Many experts have long agreed that a so-called "single-payer" plan is the ideal, because competition among private insurers who pay health-care bills inevitably causes them to spend big bucks trying to find and market policies to healthy and younger people at relatively low risk of health problems while avoiding sicker and older people with higher risks (and rejecting those with pre-existing conditions altogether), and also contesting and litigating many claims. A single payer saves all this money and focuses on caring for sick people and preventing the healthy from becoming sick. The other advantage of a single payer is it can use its vast bargaining power to negotiate lower prices from pharmaceutical companies, hospitals, and suppliers. (Emphasis supplied; write this with a stylus in your flesh until there is a scar so you can refer to it at need. W.)
Not surprisingly, insurance and drug companies have been dead-set against a single payer for years. And they've so frightened the public into thinking that "single payer" means loss of choice of doctor (that's wrong -- many single payer plans in other nations allow choices of medical deliverers) that politicians no longer even mention it.
On the campaign trail, Barack Obama pushed a compromise -- a universal health plan that would include a "public insurance option" resembling Medicare, which individual members of the public and their families could choose if they wished. This Medicare-like option would at least be able to negotiate low rates and impose some discipline on private insurers.

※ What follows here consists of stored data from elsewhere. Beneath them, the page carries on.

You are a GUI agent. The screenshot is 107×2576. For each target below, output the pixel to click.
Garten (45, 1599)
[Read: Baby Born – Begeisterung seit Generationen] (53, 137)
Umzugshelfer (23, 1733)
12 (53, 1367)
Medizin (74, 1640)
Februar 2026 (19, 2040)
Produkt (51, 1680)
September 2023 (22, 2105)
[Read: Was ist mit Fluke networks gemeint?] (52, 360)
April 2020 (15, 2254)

But now the Medicare-like option is being taken off the table. Insurance and drug companies have thrown their weight around the Senate. And, sadly, the White House --desparate to have even one small flawed worthless but publicizeasble victory before 2010eager to get a bill enacted in 2009 rather than risk it during the mid-term election year of 2010--is signaling it's open to other approaches. What other approaches? One would create a public insurance plan run by multiple regional third-party administrators. In other words, the putative "public plan" would be broken into little pieces, none of which could exert much bargaining leverage on Big Pharma and Big Insurance. These pieces would also be so decentralized that the drug companies and private insurers could easily bully (or bribe) regional third-party administrators.
Another approach now being considered in the Senate would have states create their own insurance plans. That's even worse: Big Pharma and Big Insurance are used to buying off state legislators and officials. They'd just continue their current practices.
A third option is to create a public plan that pays for itself and, according to the office of Senator Charles Schumer, who came up with it, "adheres to private-insurance rules." But adhering to private insurance rules is exactly what the public plan is not supposed to do. How can it possibly discipline private insurers and get good deals from drug companies and medical providers if it adheres to the same rules that private insurers have wangled?
It's still possible that the House could come up with a real Medicare-like public option and that Senate Dems could pass it under a reconciliation bill needing just 51 votes. But it won't happen without a great deal of pressure from the White House and the public. Big Pharma, Big Insurance, and the rest of Big Med are pushing hard in the opposite direction. And Democrats are now giving away the store. As things are now going, we'll end up with a universal health-care bill this year that politicians, including our President, will claim as a big step forward when it's really a step sideways.
But that is the truth of the matter.